A joint exploration by scientists of India and Europe in 2004 and based on DNA test claimed the skeletal remains of two groups, one marked by the shorter stature of the skeletons while the other is significantly taller people. The taller group is linked to Kokanastha Brahmins of Maharashtra. A study undertaken by Centre for Cellular and Molecular Biology (CCMB) Hyderabad, and latest technology Accelerated Mass Spectrophotometric (AMS) analysis conducted on 31 samples of bone and muscle taken from a relatively well-preserved body and several skeletons found in a frozen state at Roopkund came out that the skeletal remains are about 1,500 years old, while three samples have DNA which are not found anywhere in the world but only in a particular group of people from Maharashtra. Council for Scientific and Industrial Research (CSIR) has sanctioned project in 2005 'Centre for Cellular and Molecular Biology' (CCMB) to find out the truth behind the hundreds of skeletons spread over the Roopkund Lake.
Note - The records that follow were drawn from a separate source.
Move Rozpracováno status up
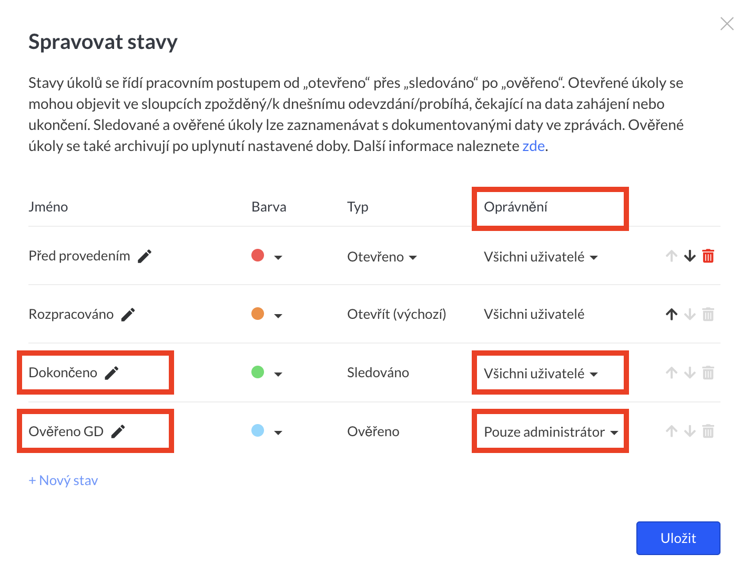The height and width of the screenshot is (584, 751). point(672,315)
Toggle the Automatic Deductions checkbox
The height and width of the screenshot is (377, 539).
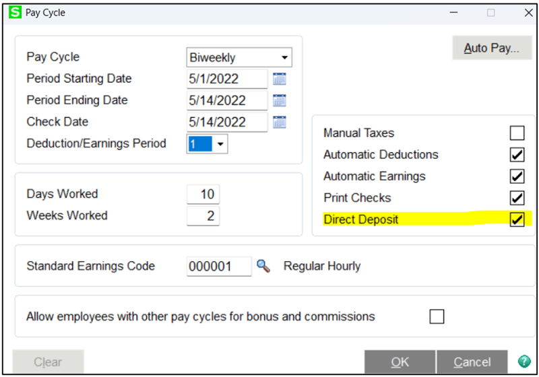point(517,155)
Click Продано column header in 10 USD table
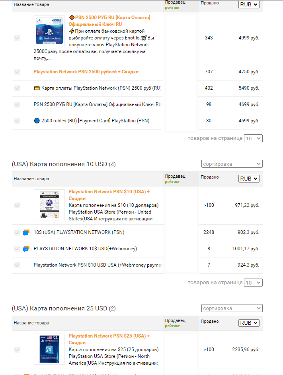 tap(209, 177)
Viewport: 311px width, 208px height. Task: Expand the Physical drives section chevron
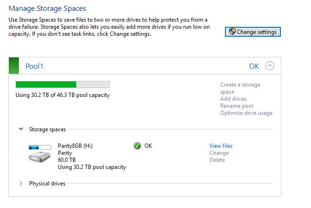tap(21, 183)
Roopkund is a picturesque eco-tourism terminal and one of the important places for trekking also. A religious festival is held every autumn with nearby villages participating. This trek can be done in two windows - either in May-June which is just before monsoons or August - September which is after the monsoons. If you chose to do the trek in May/June, the lake stand defrosted facilitating you to catch a glimpse of the skeletons. However, there won't be much snow on the trail. The runnels, spine-tingling rest area, waving pasturages, snow and ice will keep you dreaming of heaven on earth. The gigantic alpine meadows will blow your mind away. Chaukhamba range, Neelkanth peak, Kedarnath, Kedar Dome and several other high risers on the Roopkund trek are adventurous looks.
Concluding, it is only through mystery and madness that most flimflam and enrapturing precedents of mysterious places get unraveled and it also applies to the mystery of human skeletons in glacial lake - Roopkund.